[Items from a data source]
⟨

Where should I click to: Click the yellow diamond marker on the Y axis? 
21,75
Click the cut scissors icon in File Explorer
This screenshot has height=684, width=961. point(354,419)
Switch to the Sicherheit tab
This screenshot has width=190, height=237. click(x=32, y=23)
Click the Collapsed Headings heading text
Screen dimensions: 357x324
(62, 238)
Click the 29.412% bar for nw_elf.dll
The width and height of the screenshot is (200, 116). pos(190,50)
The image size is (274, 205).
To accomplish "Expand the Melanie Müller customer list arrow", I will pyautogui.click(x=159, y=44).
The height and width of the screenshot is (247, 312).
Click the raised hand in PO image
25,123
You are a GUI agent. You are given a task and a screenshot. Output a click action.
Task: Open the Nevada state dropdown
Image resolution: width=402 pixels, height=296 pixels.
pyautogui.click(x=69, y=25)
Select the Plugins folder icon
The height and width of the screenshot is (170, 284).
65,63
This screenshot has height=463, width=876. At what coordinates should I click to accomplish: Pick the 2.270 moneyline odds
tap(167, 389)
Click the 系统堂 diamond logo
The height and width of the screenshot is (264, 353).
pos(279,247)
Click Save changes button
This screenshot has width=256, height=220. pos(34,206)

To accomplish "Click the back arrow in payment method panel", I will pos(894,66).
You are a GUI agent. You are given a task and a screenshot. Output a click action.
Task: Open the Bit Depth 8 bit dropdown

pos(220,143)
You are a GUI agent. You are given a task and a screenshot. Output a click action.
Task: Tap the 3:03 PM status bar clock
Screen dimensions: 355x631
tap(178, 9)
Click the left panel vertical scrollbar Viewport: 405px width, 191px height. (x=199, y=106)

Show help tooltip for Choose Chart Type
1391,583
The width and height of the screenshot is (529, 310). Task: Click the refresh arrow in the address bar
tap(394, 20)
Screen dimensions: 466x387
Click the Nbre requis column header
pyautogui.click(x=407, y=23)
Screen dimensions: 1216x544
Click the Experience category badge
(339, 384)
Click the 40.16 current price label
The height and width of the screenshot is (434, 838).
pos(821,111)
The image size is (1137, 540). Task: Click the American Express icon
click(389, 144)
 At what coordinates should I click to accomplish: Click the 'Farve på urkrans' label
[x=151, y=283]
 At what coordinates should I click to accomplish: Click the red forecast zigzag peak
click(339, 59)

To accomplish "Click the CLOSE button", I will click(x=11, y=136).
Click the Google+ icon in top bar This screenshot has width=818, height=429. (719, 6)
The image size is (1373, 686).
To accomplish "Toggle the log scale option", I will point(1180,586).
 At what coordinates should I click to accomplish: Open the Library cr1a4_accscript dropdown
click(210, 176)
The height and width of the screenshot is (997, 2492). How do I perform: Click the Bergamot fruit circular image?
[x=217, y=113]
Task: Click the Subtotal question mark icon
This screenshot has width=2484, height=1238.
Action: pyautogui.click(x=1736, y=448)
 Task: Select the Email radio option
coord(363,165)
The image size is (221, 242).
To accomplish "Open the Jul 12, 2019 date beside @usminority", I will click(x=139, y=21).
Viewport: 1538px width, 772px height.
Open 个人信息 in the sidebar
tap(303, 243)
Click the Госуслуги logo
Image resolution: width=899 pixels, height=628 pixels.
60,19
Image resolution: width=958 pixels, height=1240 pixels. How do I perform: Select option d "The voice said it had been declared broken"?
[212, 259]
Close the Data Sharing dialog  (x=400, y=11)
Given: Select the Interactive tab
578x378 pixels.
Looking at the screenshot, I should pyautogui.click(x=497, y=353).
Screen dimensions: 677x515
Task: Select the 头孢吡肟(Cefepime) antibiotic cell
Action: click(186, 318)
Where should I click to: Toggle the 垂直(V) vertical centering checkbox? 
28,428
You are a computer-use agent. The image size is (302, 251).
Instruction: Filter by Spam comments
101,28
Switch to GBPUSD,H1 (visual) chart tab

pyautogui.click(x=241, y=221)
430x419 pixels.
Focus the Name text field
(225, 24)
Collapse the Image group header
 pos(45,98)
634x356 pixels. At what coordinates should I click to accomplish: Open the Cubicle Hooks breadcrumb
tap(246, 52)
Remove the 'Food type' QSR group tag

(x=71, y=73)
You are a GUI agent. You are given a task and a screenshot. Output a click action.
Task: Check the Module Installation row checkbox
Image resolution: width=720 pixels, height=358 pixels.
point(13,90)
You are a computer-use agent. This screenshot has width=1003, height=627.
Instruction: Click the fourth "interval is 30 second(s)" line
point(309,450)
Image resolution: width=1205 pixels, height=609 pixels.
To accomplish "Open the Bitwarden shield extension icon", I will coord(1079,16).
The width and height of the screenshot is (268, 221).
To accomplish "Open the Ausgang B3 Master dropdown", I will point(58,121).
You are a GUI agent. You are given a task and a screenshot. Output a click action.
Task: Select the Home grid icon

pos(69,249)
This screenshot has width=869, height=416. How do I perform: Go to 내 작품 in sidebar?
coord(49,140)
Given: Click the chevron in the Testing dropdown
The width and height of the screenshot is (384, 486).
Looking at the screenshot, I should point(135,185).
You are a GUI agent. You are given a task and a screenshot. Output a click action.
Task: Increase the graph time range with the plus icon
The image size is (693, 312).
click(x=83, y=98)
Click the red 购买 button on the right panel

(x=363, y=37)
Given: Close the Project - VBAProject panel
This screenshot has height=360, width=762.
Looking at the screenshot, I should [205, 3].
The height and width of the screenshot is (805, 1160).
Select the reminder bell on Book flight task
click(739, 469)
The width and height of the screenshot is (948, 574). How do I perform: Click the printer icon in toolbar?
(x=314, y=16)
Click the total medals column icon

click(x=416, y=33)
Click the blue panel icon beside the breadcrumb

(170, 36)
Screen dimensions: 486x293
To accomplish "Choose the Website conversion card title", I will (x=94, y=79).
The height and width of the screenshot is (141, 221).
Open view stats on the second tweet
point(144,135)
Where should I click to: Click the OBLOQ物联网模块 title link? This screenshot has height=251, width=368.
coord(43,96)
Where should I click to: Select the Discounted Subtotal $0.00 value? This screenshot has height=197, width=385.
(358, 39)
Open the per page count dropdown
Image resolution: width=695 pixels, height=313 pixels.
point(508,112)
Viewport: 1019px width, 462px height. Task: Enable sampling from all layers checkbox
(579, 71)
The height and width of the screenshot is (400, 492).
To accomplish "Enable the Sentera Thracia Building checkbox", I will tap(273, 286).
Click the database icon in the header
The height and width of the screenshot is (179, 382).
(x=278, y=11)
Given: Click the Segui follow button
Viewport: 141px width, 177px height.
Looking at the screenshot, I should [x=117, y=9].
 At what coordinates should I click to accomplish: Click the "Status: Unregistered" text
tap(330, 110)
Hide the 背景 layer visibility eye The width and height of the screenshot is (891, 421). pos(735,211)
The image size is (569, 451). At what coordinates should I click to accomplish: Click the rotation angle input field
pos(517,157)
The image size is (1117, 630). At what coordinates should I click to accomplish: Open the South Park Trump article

⟩

** YOUR INSTRUCTIONS **
Find every line above that contains the word "logo", and return each one.

** ANSWER TO THIS TASK **
Click the 系统堂 diamond logo
Click the Госуслуги logo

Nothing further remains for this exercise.